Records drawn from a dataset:
_ _ _ _ _

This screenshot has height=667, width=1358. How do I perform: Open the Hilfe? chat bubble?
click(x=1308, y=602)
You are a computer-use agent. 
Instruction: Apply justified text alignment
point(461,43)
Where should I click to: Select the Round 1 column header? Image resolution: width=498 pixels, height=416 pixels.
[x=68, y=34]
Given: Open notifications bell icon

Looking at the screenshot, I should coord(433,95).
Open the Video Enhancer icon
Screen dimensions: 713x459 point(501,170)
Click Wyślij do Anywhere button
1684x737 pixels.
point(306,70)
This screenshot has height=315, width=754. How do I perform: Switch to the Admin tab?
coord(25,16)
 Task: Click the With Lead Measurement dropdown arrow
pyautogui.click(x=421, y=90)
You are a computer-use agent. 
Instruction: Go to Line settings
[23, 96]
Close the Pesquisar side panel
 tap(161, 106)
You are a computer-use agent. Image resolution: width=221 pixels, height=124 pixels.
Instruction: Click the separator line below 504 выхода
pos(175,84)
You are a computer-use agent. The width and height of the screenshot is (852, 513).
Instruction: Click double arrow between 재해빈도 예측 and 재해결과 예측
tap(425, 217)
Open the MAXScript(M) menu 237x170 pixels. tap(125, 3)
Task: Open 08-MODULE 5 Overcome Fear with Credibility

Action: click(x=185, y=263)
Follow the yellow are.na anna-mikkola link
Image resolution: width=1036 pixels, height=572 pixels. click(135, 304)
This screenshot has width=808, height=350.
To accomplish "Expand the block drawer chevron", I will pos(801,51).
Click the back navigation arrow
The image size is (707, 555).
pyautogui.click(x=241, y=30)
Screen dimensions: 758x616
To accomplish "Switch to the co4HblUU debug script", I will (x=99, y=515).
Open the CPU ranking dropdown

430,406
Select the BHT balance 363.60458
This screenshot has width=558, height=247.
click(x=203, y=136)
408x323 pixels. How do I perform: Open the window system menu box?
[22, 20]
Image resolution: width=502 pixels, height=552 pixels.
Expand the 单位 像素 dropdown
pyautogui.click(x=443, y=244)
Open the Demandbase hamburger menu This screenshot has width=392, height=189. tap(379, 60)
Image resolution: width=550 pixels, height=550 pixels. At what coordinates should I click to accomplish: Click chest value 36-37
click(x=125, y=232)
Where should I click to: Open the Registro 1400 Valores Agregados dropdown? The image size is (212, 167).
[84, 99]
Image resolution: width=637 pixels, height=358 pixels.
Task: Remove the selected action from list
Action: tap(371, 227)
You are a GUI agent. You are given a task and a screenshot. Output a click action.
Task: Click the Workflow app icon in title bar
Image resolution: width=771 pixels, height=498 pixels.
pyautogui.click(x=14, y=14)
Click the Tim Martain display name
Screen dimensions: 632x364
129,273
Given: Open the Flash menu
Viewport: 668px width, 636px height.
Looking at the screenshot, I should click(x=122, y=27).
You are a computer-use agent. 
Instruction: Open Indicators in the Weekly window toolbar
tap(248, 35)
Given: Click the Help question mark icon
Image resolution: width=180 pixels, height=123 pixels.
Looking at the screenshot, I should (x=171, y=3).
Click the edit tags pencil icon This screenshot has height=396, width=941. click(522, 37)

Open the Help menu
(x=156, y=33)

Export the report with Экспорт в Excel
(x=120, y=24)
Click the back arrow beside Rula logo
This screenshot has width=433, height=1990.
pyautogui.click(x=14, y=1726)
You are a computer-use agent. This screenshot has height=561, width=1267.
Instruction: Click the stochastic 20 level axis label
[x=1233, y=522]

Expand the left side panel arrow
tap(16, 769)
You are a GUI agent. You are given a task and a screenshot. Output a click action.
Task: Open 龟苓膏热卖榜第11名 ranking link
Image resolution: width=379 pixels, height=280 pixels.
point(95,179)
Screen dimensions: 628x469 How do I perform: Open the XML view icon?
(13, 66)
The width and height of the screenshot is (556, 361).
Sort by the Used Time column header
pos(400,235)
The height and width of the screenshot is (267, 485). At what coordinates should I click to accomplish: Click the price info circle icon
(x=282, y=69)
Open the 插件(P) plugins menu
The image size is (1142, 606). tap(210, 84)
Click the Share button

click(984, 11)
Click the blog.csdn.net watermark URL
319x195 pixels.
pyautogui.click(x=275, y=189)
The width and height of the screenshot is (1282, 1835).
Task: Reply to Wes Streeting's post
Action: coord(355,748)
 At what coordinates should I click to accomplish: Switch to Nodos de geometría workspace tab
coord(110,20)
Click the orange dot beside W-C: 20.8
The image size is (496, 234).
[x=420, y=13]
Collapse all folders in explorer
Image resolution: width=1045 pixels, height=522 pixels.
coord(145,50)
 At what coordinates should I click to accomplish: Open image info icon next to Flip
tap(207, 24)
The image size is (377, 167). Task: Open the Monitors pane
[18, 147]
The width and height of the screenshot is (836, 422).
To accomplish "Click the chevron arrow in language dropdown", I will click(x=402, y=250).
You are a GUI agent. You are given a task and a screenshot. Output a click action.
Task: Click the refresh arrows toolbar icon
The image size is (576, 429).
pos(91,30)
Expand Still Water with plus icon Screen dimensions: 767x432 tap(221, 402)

_ _ _ _ _

# WHAT IS NEEDED
Exactly as written above, copy out all the records.

# OUTPUT BELOW
This screenshot has height=667, width=1358. How do I perform: Open the Hilfe? chat bubble?
click(x=1308, y=602)
You are a computer-use agent. 
Instruction: Apply justified text alignment
point(461,43)
Where should I click to: Select the Round 1 column header? Image resolution: width=498 pixels, height=416 pixels.
[x=68, y=34]
Given: Open notifications bell icon

Looking at the screenshot, I should coord(433,95).
Open the Video Enhancer icon
Screen dimensions: 713x459 point(501,170)
Click Wyślij do Anywhere button
1684x737 pixels.
point(306,70)
This screenshot has height=315, width=754. How do I perform: Switch to the Admin tab?
coord(25,16)
 Task: Click the With Lead Measurement dropdown arrow
pyautogui.click(x=421, y=90)
You are a computer-use agent. 
Instruction: Go to Line settings
[23, 96]
Close the Pesquisar side panel
 tap(161, 106)
You are a computer-use agent. Image resolution: width=221 pixels, height=124 pixels.
Instruction: Click the separator line below 504 выхода
pos(175,84)
You are a computer-use agent. The width and height of the screenshot is (852, 513).
Instruction: Click double arrow between 재해빈도 예측 and 재해결과 예측
tap(425, 217)
Open the MAXScript(M) menu 237x170 pixels. tap(125, 3)
Task: Open 08-MODULE 5 Overcome Fear with Credibility

Action: click(x=185, y=263)
Follow the yellow are.na anna-mikkola link
Image resolution: width=1036 pixels, height=572 pixels. click(135, 304)
This screenshot has width=808, height=350.
To accomplish "Expand the block drawer chevron", I will pos(801,51).
Click the back navigation arrow
The image size is (707, 555).
pyautogui.click(x=241, y=30)
Screen dimensions: 758x616
To accomplish "Switch to the co4HblUU debug script", I will (x=99, y=515).
Open the CPU ranking dropdown

430,406
Select the BHT balance 363.60458
This screenshot has width=558, height=247.
click(x=203, y=136)
408x323 pixels. How do I perform: Open the window system menu box?
[22, 20]
Image resolution: width=502 pixels, height=552 pixels.
Expand the 单位 像素 dropdown
pyautogui.click(x=443, y=244)
Open the Demandbase hamburger menu This screenshot has width=392, height=189. tap(379, 60)
Image resolution: width=550 pixels, height=550 pixels. At what coordinates should I click to accomplish: Click chest value 36-37
click(x=125, y=232)
Where should I click to: Open the Registro 1400 Valores Agregados dropdown? The image size is (212, 167).
[84, 99]
Image resolution: width=637 pixels, height=358 pixels.
Task: Remove the selected action from list
Action: tap(371, 227)
You are a GUI agent. You are given a task and a screenshot. Output a click action.
Task: Click the Workflow app icon in title bar
Image resolution: width=771 pixels, height=498 pixels.
pyautogui.click(x=14, y=14)
Click the Tim Martain display name
Screen dimensions: 632x364
129,273
Given: Open the Flash menu
Viewport: 668px width, 636px height.
Looking at the screenshot, I should click(x=122, y=27).
You are a computer-use agent. 
Instruction: Open Indicators in the Weekly window toolbar
tap(248, 35)
Given: Click the Help question mark icon
Image resolution: width=180 pixels, height=123 pixels.
Looking at the screenshot, I should (x=171, y=3).
Click the edit tags pencil icon This screenshot has height=396, width=941. click(522, 37)

Open the Help menu
(x=156, y=33)

Export the report with Экспорт в Excel
(x=120, y=24)
Click the back arrow beside Rula logo
This screenshot has width=433, height=1990.
pyautogui.click(x=14, y=1726)
You are a computer-use agent. This screenshot has height=561, width=1267.
Instruction: Click the stochastic 20 level axis label
[x=1233, y=522]

Expand the left side panel arrow
tap(16, 769)
You are a GUI agent. You are given a task and a screenshot. Output a click action.
Task: Open 龟苓膏热卖榜第11名 ranking link
Image resolution: width=379 pixels, height=280 pixels.
point(95,179)
Screen dimensions: 628x469 How do I perform: Open the XML view icon?
(13, 66)
The width and height of the screenshot is (556, 361).
Sort by the Used Time column header
pos(400,235)
The height and width of the screenshot is (267, 485). At what coordinates should I click to accomplish: Click the price info circle icon
(x=282, y=69)
Open the 插件(P) plugins menu
The image size is (1142, 606). tap(210, 84)
Click the Share button

click(984, 11)
Click the blog.csdn.net watermark URL
319x195 pixels.
pyautogui.click(x=275, y=189)
The width and height of the screenshot is (1282, 1835).
Task: Reply to Wes Streeting's post
Action: coord(355,748)
 At what coordinates should I click to accomplish: Switch to Nodos de geometría workspace tab
coord(110,20)
Click the orange dot beside W-C: 20.8
The image size is (496, 234).
[x=420, y=13]
Collapse all folders in explorer
Image resolution: width=1045 pixels, height=522 pixels.
coord(145,50)
 At what coordinates should I click to accomplish: Open image info icon next to Flip
tap(207, 24)
The image size is (377, 167). Task: Open the Monitors pane
[18, 147]
The width and height of the screenshot is (836, 422).
To accomplish "Click the chevron arrow in language dropdown", I will click(x=402, y=250).
You are a GUI agent. You are given a task and a screenshot. Output a click action.
Task: Click the refresh arrows toolbar icon
The image size is (576, 429).
pos(91,30)
Expand Still Water with plus icon Screen dimensions: 767x432 tap(221, 402)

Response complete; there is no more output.